__Given exercise 1__
In the GCM modeling text, which measure is the subject assumed more likely to use than height when judging size?
*** Selected text ***
# CS786 Assignment 4 by Anmol Pabla (190154)

---



## Q1 Implementing a GCM Model:

Implementing the model based on assumptions:
*   Subject is polite, and is far more likely to call someone big average 
than
large

*   Subject is more likely to use weight than height to make category
judgments about size.

In [383]:
# Importing the necessary Libraries 
import pandas as pd
import numpy as np

# Importing data provided in CSVs and converting it into np arrays
test_df = pd.read_csv('Y.csv',header=None)
train_df = pd.read_csv('X.csv',header=None)

train = train_df.to_numpy()
test = test_df.to_numpy()

In [384]:
# First 5 rows of the traning data
train_df.head()

Unnamed: 0,0,1,2
0,48,58,1
1,54,62,1
2,48,56,1
3,46,62,1
4,47,59,1


In [385]:
# function to get distance between train data and stimulus
def get_dist(x, y, alpha):
  dist = 0
  for i in range(len(alpha)):
    dist += alpha[i]*(x[i]-y[i])
  return abs(dist)  

# function to get similarity between between train data and stimulus
def get_similarity(x, y, alpha, beta):
  dist = get_dist(x,y,alpha)
  return np.exp(-1*beta*dist)

In [386]:
# Function to determine the category the stimulus y belongs to
def categorize(y, train, alpha, beta, gamma):
  sums = np.zeros(3)
  prob = np.zeros(3)

  # Getting the summations needed
  for i in range(len(train)):
    cat = train[i][2]-1
    sums[cat] += gamma[cat]*get_similarity(train[i],y,alpha,beta)
  
  # Calculating Probabilities
  prob[0] = sums[0]/(sums[0]+sums[1]+sums[2])
  prob[1] = sums[1]/(sums[0]+sums[1]+sums[2])
  prob[2] = sums[2]/(sums[0]+sums[1]+sums[2])

  # returning the argument with max probability as selected category
  return np.argmax(prob) 

In [387]:
# Function to mplement the model and use utility functions defined above
def GCM(train, stimulus):
  Label = ['Small', 'Average', 'Large']
  # Giving more weightage to weight than height
  alpha = [0.2,0.1]
  beta = 1
  # Biasing against Large as the Subject is polite
  gamma = [1,1,0.7]

  cat = categorize(stimulus, train, alpha, beta, gamma)
*** Exercise input ***
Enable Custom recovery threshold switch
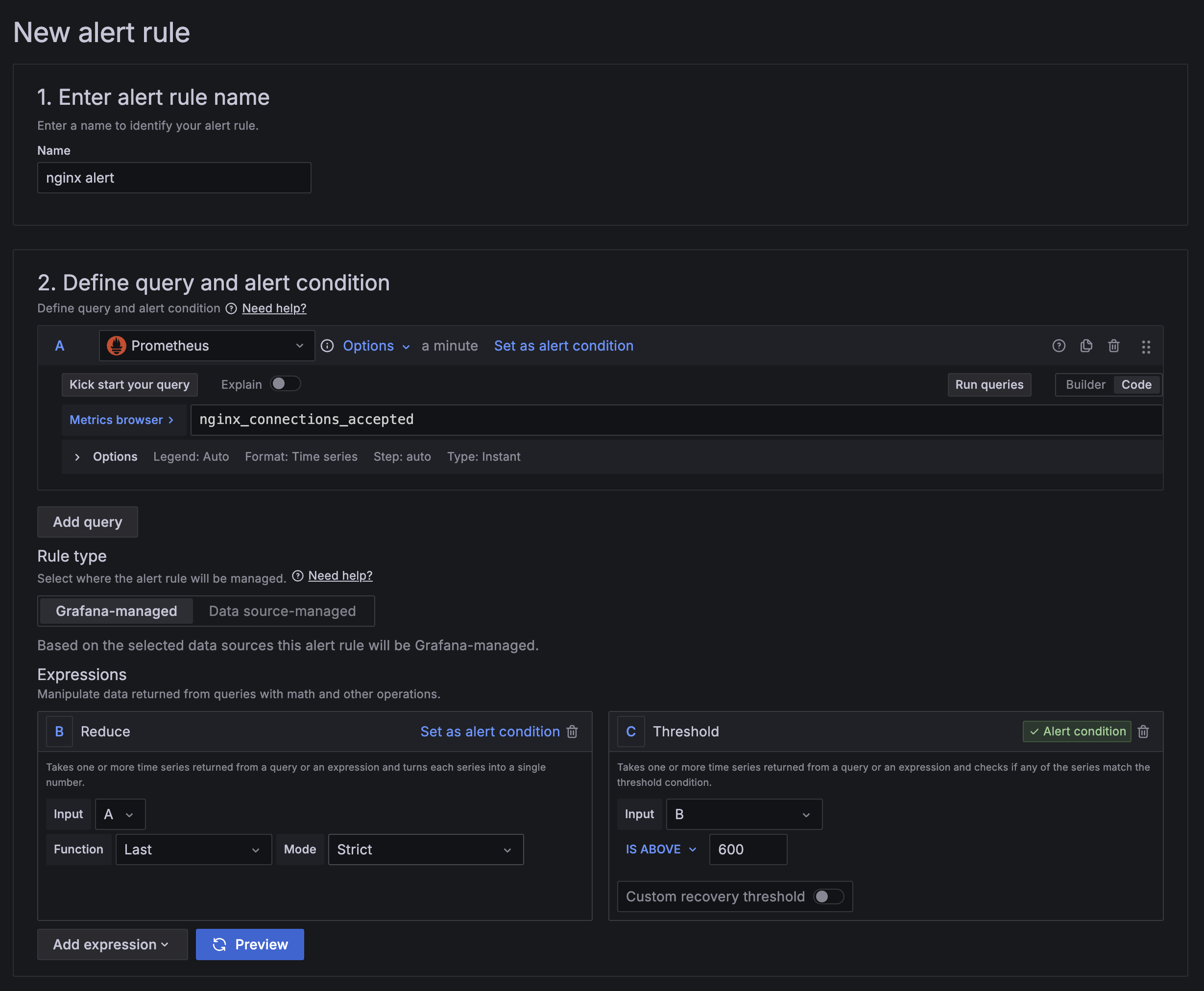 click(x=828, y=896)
***
*** Exercise input ***
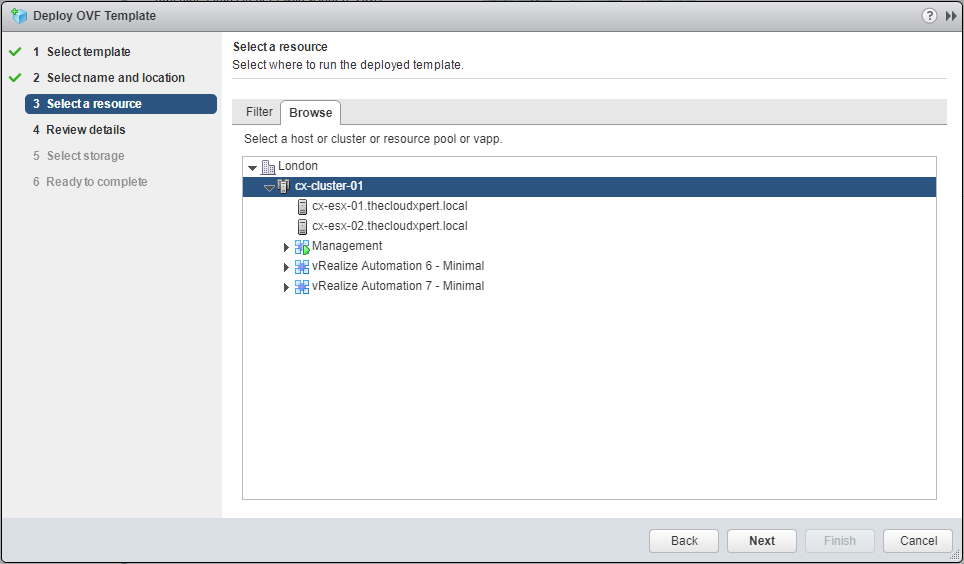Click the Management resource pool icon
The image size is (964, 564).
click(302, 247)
***
*** Exercise input ***
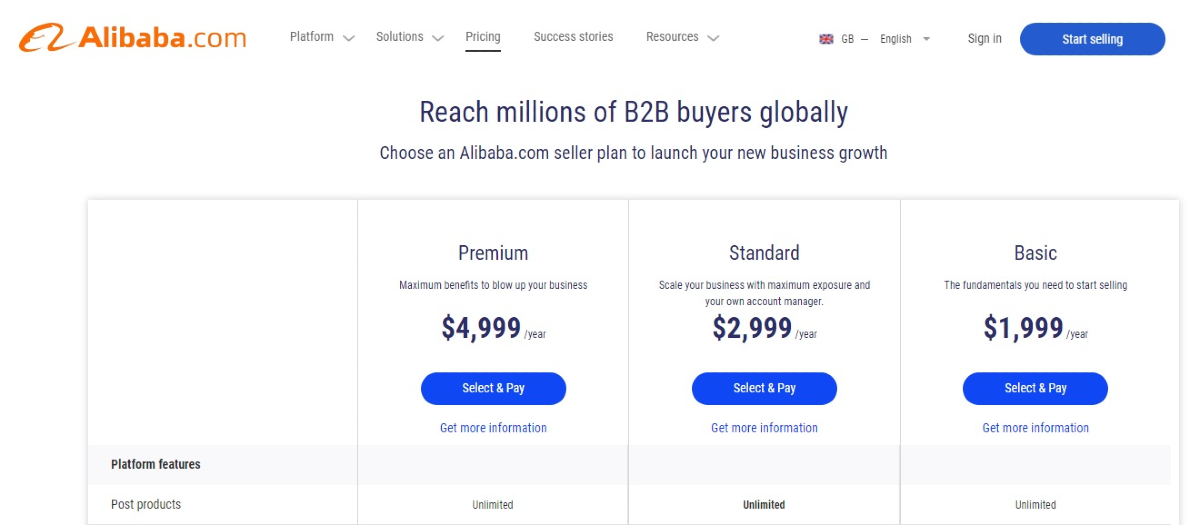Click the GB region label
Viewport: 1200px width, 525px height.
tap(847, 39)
***
__Given exercise 2__
Output the part of the records that opens with the line containing "Click the Management resource pool icon" and closes with the line containing "click(302, 247)", both lines included, with the pictures left out.

__Full solution 1__
Weight.

__Full solution 2__
Click the Management resource pool icon
The image size is (964, 564).
click(302, 247)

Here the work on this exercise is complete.